# SOURCE TEXT

[PATCH 4/5] drm/amdgpu: Wait for end of last waited-for vblank before programming flip

Thu Jun 16 02:15:14 UTC 2016

On 15.06.2016 18:23, Daniel Vetter wrote:
> On Wed, Jun 15, 2016 at 05:03:41PM +0900, Michel Dänzer wrote:
>> On 14.06.2016 17:06, Daniel Vetter wrote:
>>> On Tue, Jun 14, 2016 at 04:25:28PM +0900, Michel Dänzer wrote:
>>>> On 14.06.2016 14:53, Daniel Vetter wrote:
>>>>>
>>>>> I didn't know that we pass vblank waits to X clients. Either way annoying,
>>>>> since it means you need to keep things working like this for amd drivers
>>>>> forever.
>>>>
>>>> Please don't try to single out our drivers, it seems like rather your
>>>> driver is the odd man out in this case.
>>>
>>> Hm, why/where is i915 special?
>>
>> By only triggering the vblank interrupt at the end of a vertical blank
>> period, breaking the original DRM_IOCTL_WAIT_VBLANK functionality.
> 
> Ok, turns out we never did that, but we did move the drm event for page
> flip completion around. So indeed vblank wait drm event should fire at
> start of vblank if possible. I still maintain that (by default) you
> shouldn't allow a page flip to overtake a drm event.

We don't allow that AFAIK. If you think we do, please describe the
scenario you're thinking of.

The only thing I can think of is that you may be concerned about cases
where userspace calls DRM_IOCTL_MODE_PAGE_FLIP several times in a row
without calling DRM_IOCTL_WAIT_VBLANK in between. If so, I can change
patch 2 to also track page flip completions in
file_priv->last_vblank_wait. That would ensure that two consecutive
flips can never complete in the same vertical blank period.

>>>>> How bad would it really be to just always delay the page_flip past vblank?
>>>>
>>>> [...]
>>
>> [...] always delaying flip programming past vblank can cause flips to be
>> unnecessarily delayed by one frame.
> 
> Yes, but right now you show them too early, breaking existing stuff.

No, we don't! Neither before this series nor after it, nor at any point
during it.

# WRITTEN INSTRUCTION 1
In the vblank patch thread, what could always delaying flip programming past vblank do to flips?

# DATA FOR THIS TASK
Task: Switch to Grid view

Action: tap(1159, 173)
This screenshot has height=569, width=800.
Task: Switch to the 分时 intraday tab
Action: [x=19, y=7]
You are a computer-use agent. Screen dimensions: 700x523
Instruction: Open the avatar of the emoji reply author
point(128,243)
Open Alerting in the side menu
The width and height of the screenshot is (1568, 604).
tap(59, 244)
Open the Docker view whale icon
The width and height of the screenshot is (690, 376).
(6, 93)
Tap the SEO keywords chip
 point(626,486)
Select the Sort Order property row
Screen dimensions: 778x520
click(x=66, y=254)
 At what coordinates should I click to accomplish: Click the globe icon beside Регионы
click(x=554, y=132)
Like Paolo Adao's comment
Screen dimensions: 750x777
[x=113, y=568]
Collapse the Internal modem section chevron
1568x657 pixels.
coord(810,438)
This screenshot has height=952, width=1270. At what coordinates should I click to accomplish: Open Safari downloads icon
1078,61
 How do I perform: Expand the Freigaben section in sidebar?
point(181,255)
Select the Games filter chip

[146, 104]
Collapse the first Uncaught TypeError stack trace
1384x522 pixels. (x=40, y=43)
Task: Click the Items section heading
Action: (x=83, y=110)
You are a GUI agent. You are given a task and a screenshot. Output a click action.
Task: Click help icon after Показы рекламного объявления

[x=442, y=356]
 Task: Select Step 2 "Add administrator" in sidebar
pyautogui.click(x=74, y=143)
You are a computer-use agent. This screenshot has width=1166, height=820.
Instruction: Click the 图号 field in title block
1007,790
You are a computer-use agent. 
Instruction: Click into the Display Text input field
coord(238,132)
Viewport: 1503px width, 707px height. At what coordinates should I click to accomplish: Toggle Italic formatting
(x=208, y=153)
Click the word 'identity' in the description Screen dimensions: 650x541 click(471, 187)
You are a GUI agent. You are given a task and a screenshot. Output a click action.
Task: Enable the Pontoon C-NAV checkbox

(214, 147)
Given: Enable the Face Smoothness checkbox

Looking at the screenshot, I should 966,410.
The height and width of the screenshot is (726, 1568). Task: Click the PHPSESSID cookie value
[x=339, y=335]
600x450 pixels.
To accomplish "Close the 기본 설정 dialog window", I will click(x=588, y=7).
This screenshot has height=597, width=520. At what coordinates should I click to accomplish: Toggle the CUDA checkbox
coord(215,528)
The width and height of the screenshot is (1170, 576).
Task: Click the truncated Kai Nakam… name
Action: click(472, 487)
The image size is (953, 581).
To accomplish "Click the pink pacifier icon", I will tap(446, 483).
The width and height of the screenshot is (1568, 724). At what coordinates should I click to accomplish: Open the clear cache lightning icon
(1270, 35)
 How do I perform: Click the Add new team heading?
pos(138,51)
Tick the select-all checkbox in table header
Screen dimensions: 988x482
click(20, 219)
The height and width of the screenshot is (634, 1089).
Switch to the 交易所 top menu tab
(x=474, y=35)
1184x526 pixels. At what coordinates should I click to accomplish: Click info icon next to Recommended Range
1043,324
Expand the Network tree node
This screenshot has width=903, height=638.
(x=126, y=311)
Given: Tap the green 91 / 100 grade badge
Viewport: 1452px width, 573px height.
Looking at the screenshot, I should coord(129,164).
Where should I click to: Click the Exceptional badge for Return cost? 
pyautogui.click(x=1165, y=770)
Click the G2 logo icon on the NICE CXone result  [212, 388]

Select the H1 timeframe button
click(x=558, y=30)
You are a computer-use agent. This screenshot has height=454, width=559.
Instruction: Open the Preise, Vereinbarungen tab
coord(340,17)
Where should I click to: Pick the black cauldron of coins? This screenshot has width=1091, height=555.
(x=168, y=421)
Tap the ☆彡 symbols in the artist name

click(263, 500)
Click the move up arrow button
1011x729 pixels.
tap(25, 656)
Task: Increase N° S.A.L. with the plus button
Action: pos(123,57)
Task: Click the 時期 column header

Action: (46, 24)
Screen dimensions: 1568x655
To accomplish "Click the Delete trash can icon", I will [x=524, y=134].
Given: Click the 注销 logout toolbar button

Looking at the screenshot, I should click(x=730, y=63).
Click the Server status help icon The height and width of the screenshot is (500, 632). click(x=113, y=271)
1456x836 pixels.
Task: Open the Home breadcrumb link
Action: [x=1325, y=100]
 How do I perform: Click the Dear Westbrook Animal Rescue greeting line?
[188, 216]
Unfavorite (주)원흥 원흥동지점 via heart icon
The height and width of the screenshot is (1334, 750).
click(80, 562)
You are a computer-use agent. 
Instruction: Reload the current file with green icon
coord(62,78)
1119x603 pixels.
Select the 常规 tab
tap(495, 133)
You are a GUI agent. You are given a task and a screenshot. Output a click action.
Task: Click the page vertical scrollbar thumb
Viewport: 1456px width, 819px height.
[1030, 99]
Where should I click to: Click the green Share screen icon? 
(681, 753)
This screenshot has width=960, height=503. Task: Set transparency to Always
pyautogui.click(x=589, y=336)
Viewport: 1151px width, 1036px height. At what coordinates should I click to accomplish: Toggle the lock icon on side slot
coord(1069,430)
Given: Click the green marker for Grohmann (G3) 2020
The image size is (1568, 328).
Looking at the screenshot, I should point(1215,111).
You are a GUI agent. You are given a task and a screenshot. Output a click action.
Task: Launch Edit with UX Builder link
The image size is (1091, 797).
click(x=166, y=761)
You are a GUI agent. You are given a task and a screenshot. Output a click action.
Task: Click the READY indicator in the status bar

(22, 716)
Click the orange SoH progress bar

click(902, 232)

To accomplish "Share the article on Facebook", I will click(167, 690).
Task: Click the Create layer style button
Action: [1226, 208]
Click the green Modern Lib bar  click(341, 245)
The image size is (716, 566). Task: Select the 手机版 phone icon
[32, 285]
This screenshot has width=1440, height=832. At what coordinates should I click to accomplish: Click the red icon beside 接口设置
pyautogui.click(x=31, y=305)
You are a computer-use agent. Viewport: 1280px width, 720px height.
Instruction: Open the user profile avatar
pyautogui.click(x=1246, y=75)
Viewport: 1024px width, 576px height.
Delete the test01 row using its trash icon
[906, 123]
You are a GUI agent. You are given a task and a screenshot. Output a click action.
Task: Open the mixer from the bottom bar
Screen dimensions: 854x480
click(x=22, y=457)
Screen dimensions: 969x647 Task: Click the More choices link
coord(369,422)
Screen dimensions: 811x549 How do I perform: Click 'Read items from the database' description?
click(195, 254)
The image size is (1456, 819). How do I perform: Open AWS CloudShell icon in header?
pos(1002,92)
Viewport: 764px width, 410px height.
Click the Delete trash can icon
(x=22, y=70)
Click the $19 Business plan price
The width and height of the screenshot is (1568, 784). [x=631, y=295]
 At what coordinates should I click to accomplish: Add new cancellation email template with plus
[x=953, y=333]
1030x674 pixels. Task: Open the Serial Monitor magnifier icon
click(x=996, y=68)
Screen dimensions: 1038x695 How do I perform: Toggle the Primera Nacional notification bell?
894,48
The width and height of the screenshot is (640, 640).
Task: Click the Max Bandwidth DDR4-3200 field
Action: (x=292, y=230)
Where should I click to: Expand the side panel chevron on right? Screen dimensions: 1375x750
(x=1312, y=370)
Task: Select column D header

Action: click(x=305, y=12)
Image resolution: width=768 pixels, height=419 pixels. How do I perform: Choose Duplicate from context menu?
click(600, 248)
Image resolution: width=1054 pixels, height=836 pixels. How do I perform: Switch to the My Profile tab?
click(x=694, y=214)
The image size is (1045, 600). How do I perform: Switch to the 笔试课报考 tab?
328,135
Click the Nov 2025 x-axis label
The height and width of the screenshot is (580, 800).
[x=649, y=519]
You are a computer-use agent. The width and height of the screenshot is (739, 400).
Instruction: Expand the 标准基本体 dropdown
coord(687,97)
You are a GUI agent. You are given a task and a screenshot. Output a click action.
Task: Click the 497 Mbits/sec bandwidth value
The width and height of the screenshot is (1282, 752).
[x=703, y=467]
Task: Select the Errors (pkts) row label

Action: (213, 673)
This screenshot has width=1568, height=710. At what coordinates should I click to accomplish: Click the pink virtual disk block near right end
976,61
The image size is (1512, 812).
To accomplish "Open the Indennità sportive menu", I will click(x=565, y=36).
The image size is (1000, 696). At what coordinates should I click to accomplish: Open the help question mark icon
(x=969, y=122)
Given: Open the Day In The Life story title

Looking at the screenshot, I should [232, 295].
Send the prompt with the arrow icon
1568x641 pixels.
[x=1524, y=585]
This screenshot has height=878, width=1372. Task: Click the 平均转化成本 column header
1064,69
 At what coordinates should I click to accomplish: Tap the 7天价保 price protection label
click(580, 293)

# WRITTEN INSTRUCTION 2
Can you express the rows, starting at the first row and ending at the one containing "point(128,243)", as a Markdown table with the columns No. and Line, leaving out blank lines?

# TASK RESPONSE 1
It can delay flips unnecessarily by one frame.

# TASK RESPONSE 2
| No. | Line |
|---|---|
| 1 | Task: Switch to Grid view |
| 2 | Action: tap(1159, 173) |
| 3 | This screenshot has height=569, width=800. |
| 4 | Task: Switch to the 分时 intraday tab |
| 5 | Action: [x=19, y=7] |
| 6 | You are a computer-use agent. Screen dimensions: 700x523 |
| 7 | Instruction: Open the avatar of the emoji reply author |
| 8 | point(128,243) |